When I volunteered at an assisted living home during my college years, I noticed that the senior citizens I visited with could be classified more or less into two groups: those who were nostalgic and spoke almost exclusively of the past and those who were looking ahead. The first group seemed sadder as they remembered people who were long gone, places they wished they had visited or things they could no longer do. The second group by and large were friendlier and happier, expressing enthusiasm about the world, the next meal, a relative coming to visit or even the weather.
In 1971, Carly Simon sang "We can never know about the days to come/But we think about them anyway"(from Anticipation).
To be sure, no one can predict the future (even meteorologists have a tough time). But tomorrow can be crafted by what you plan to do with it. Sounds too simple and basic? And yet the truth is that many people let things happen to them. Why?
As Brian Clark explains, when we think about who we are in the present, we're really thinking about the past:
Our memories of the past, whether good or bad, dominate our brains. Of course, we know the past is gone and so is the person who experienced that past. The reason why true change is so hard is because even though we logically know the past doesn't control our future, we stay mired in it anyway. Don't beat yourself up about it, because that's how our brains are wired.

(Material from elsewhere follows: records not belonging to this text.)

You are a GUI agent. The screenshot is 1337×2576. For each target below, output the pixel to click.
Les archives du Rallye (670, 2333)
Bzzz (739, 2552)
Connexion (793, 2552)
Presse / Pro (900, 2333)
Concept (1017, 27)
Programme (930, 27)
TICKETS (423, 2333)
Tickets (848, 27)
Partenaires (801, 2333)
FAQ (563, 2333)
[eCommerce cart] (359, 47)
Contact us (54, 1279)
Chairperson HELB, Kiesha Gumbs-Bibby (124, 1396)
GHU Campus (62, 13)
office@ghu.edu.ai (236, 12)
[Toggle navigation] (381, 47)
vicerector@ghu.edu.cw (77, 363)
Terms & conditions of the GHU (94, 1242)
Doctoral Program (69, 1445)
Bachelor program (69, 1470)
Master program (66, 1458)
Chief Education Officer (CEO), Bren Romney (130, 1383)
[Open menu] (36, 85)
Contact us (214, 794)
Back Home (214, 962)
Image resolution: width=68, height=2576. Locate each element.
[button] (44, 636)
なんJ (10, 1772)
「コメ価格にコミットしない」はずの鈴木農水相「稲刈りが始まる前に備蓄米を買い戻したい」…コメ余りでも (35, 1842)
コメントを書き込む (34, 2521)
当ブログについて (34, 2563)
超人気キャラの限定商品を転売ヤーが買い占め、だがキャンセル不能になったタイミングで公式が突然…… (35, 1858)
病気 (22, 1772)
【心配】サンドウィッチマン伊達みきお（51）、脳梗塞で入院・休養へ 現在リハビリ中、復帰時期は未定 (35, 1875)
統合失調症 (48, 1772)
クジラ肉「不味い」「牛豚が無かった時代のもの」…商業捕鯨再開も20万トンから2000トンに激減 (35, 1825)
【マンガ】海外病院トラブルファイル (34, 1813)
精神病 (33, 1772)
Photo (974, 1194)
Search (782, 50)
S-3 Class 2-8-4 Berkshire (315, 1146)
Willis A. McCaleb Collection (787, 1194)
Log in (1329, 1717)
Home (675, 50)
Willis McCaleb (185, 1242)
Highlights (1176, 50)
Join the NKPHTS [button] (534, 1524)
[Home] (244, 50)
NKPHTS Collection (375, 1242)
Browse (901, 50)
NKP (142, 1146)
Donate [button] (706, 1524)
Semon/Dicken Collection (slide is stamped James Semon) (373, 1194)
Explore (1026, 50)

When you force yourself to imagine instead of defaulting to remembering you shift your identity to the type of person you want to be. Here are the steps:
Accept the good, important work of creating your future self now; be proactive
Imagine the specifics: see yourself doing what you want to be doing
Map out the steps that will allow you to get to where you want to be
Change is going to happen. Do you want to be acted upon by default or help to architect the future?
Ah yes, these are truly the good old days. And knowing that can change how you view your life now.